**Written instruction:**
Could you give the material below again, switching every "GUI agent" to "web assistant" and leaving everything else unchanged?

**Records for processing:**
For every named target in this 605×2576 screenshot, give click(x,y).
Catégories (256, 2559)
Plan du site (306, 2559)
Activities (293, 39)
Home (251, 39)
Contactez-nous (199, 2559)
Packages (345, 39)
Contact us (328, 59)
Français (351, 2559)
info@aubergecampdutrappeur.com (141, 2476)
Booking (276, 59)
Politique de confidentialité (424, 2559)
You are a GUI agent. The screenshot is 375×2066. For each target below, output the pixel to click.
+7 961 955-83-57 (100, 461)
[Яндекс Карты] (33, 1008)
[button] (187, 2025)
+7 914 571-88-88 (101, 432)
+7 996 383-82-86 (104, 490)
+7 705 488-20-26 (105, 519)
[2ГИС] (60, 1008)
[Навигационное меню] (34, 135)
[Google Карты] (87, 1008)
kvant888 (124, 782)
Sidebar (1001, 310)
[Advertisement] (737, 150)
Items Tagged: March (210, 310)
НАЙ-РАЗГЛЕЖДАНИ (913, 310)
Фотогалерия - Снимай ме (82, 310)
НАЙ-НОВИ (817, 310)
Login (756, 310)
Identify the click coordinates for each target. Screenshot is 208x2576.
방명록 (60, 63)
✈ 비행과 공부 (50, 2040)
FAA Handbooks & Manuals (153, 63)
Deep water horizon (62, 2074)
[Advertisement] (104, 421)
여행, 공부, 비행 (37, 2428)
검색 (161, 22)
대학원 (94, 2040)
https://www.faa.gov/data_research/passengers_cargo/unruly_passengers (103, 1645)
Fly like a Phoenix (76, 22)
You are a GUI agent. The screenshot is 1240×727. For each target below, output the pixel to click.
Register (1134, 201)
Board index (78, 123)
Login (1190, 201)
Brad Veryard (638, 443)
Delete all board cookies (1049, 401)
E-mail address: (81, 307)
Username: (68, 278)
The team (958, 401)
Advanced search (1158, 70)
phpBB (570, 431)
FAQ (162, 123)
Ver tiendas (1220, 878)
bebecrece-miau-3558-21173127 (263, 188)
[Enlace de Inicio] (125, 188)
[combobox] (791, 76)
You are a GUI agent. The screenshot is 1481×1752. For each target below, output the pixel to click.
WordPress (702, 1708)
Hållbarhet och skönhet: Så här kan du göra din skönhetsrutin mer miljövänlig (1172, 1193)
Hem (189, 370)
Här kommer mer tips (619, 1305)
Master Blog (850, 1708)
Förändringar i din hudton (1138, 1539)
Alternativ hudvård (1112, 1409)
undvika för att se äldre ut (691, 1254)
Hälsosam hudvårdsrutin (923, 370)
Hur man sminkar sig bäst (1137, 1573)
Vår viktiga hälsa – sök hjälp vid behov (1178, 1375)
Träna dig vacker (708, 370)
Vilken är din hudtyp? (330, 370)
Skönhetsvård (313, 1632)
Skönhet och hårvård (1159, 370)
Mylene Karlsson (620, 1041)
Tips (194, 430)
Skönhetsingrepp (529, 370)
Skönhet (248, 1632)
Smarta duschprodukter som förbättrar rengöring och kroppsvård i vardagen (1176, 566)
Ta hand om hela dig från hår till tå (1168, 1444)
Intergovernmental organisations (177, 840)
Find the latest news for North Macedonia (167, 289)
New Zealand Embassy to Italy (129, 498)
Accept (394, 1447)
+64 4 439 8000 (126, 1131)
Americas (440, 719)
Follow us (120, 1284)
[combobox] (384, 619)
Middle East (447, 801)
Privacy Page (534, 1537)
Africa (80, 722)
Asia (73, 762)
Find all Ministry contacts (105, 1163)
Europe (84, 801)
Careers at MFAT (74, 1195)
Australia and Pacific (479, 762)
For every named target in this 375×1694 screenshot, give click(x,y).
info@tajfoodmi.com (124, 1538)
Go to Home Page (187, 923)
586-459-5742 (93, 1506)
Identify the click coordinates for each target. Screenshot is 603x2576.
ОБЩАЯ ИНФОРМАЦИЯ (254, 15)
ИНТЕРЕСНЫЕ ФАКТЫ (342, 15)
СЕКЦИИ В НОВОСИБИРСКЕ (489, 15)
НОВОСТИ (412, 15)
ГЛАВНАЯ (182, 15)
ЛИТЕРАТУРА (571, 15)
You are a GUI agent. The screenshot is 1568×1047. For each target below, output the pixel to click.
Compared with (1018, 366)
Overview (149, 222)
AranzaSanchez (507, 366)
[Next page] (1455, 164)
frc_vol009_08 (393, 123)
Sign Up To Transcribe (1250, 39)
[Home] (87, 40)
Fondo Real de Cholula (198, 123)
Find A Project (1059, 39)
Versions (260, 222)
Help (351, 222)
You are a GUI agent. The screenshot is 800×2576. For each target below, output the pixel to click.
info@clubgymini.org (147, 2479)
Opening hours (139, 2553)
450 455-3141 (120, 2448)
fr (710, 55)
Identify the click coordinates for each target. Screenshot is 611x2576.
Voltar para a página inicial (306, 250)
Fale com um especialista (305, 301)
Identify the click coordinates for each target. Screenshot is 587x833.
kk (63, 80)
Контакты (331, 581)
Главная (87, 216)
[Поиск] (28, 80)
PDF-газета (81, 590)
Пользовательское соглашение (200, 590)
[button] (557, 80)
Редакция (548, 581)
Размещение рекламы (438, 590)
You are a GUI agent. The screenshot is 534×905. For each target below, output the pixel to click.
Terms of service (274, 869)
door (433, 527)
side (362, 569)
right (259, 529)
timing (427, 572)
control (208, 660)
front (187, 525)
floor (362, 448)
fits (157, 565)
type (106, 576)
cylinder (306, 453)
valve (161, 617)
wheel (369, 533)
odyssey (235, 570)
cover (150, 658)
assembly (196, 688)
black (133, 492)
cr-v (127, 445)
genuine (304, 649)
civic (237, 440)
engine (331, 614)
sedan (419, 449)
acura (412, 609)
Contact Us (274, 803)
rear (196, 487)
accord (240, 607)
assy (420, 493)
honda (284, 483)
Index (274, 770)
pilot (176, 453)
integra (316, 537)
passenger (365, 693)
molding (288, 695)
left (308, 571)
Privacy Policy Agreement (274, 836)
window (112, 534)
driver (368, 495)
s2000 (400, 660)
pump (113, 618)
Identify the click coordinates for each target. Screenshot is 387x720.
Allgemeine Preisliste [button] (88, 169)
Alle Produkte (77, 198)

**Exercise solution:**
For every named target in this 605×2576 screenshot, give click(x,y).
Catégories (256, 2559)
Plan du site (306, 2559)
Activities (293, 39)
Home (251, 39)
Contactez-nous (199, 2559)
Packages (345, 39)
Contact us (328, 59)
Français (351, 2559)
info@aubergecampdutrappeur.com (141, 2476)
Booking (276, 59)
Politique de confidentialité (424, 2559)
You are a web assistant. The screenshot is 375×2066. For each target below, output the pixel to click.
+7 961 955-83-57 (100, 461)
[Яндекс Карты] (33, 1008)
[button] (187, 2025)
+7 914 571-88-88 (101, 432)
+7 996 383-82-86 (104, 490)
+7 705 488-20-26 (105, 519)
[2ГИС] (60, 1008)
[Навигационное меню] (34, 135)
[Google Карты] (87, 1008)
kvant888 (124, 782)
Sidebar (1001, 310)
[Advertisement] (737, 150)
Items Tagged: March (210, 310)
НАЙ-РАЗГЛЕЖДАНИ (913, 310)
Фотогалерия - Снимай ме (82, 310)
НАЙ-НОВИ (817, 310)
Login (756, 310)
Identify the click coordinates for each target. Screenshot is 208x2576.
방명록 (60, 63)
✈ 비행과 공부 (50, 2040)
FAA Handbooks & Manuals (153, 63)
Deep water horizon (62, 2074)
[Advertisement] (104, 421)
여행, 공부, 비행 (37, 2428)
검색 (161, 22)
대학원 (94, 2040)
https://www.faa.gov/data_research/passengers_cargo/unruly_passengers (103, 1645)
Fly like a Phoenix (76, 22)
You are a web assistant. The screenshot is 1240×727. For each target below, output the pixel to click.
Register (1134, 201)
Board index (78, 123)
Login (1190, 201)
Brad Veryard (638, 443)
Delete all board cookies (1049, 401)
E-mail address: (81, 307)
Username: (68, 278)
The team (958, 401)
Advanced search (1158, 70)
phpBB (570, 431)
FAQ (162, 123)
Ver tiendas (1220, 878)
bebecrece-miau-3558-21173127 (263, 188)
[Enlace de Inicio] (125, 188)
[combobox] (791, 76)
You are a web assistant. The screenshot is 1481×1752. For each target below, output the pixel to click.
WordPress (702, 1708)
Hållbarhet och skönhet: Så här kan du göra din skönhetsrutin mer miljövänlig (1172, 1193)
Hem (189, 370)
Här kommer mer tips (619, 1305)
Master Blog (850, 1708)
Förändringar i din hudton (1138, 1539)
Alternativ hudvård (1112, 1409)
undvika för att se äldre ut (691, 1254)
Hälsosam hudvårdsrutin (923, 370)
Hur man sminkar sig bäst (1137, 1573)
Vår viktiga hälsa – sök hjälp vid behov (1178, 1375)
Träna dig vacker (708, 370)
Vilken är din hudtyp? (330, 370)
Skönhetsvård (313, 1632)
Skönhet och hårvård (1159, 370)
Mylene Karlsson (620, 1041)
Tips (194, 430)
Skönhetsingrepp (529, 370)
Skönhet (248, 1632)
Smarta duschprodukter som förbättrar rengöring och kroppsvård i vardagen (1176, 566)
Ta hand om hela dig från hår till tå (1168, 1444)
Intergovernmental organisations (177, 840)
Find the latest news for North Macedonia (167, 289)
New Zealand Embassy to Italy (129, 498)
Accept (394, 1447)
+64 4 439 8000 (126, 1131)
Americas (440, 719)
Follow us (120, 1284)
[combobox] (384, 619)
Middle East (447, 801)
Privacy Page (534, 1537)
Africa (80, 722)
Asia (73, 762)
Find all Ministry contacts (105, 1163)
Europe (84, 801)
Careers at MFAT (74, 1195)
Australia and Pacific (479, 762)
For every named target in this 375×1694 screenshot, give click(x,y).
info@tajfoodmi.com (124, 1538)
Go to Home Page (187, 923)
586-459-5742 (93, 1506)
Identify the click coordinates for each target. Screenshot is 603x2576.
ОБЩАЯ ИНФОРМАЦИЯ (254, 15)
ИНТЕРЕСНЫЕ ФАКТЫ (342, 15)
СЕКЦИИ В НОВОСИБИРСКЕ (489, 15)
НОВОСТИ (412, 15)
ГЛАВНАЯ (182, 15)
ЛИТЕРАТУРА (571, 15)
You are a web assistant. The screenshot is 1568×1047. For each target below, output the pixel to click.
Compared with (1018, 366)
Overview (149, 222)
AranzaSanchez (507, 366)
[Next page] (1455, 164)
frc_vol009_08 (393, 123)
Sign Up To Transcribe (1250, 39)
[Home] (87, 40)
Fondo Real de Cholula (198, 123)
Find A Project (1059, 39)
Versions (260, 222)
Help (351, 222)
You are a web assistant. The screenshot is 800×2576. For each target below, output the pixel to click.
info@clubgymini.org (147, 2479)
Opening hours (139, 2553)
450 455-3141 (120, 2448)
fr (710, 55)
Identify the click coordinates for each target. Screenshot is 611x2576.
Voltar para a página inicial (306, 250)
Fale com um especialista (305, 301)
Identify the click coordinates for each target. Screenshot is 587x833.
kk (63, 80)
Контакты (331, 581)
Главная (87, 216)
[Поиск] (28, 80)
PDF-газета (81, 590)
Пользовательское соглашение (200, 590)
[button] (557, 80)
Редакция (548, 581)
Размещение рекламы (438, 590)
You are a web assistant. The screenshot is 534×905. For each target below, output the pixel to click.
Terms of service (274, 869)
door (433, 527)
side (362, 569)
right (259, 529)
timing (427, 572)
control (208, 660)
front (187, 525)
floor (362, 448)
fits (157, 565)
type (106, 576)
cylinder (306, 453)
valve (161, 617)
wheel (369, 533)
odyssey (235, 570)
cover (150, 658)
assembly (196, 688)
black (133, 492)
cr-v (127, 445)
genuine (304, 649)
civic (237, 440)
engine (331, 614)
sedan (419, 449)
acura (412, 609)
Contact Us (274, 803)
rear (196, 487)
accord (240, 607)
assy (420, 493)
honda (284, 483)
Index (274, 770)
pilot (176, 453)
integra (316, 537)
passenger (365, 693)
molding (288, 695)
left (308, 571)
Privacy Policy Agreement (274, 836)
window (112, 534)
driver (368, 495)
s2000 (400, 660)
pump (113, 618)
Identify the click coordinates for each target. Screenshot is 387x720.
Allgemeine Preisliste [button] (88, 169)
Alle Produkte (77, 198)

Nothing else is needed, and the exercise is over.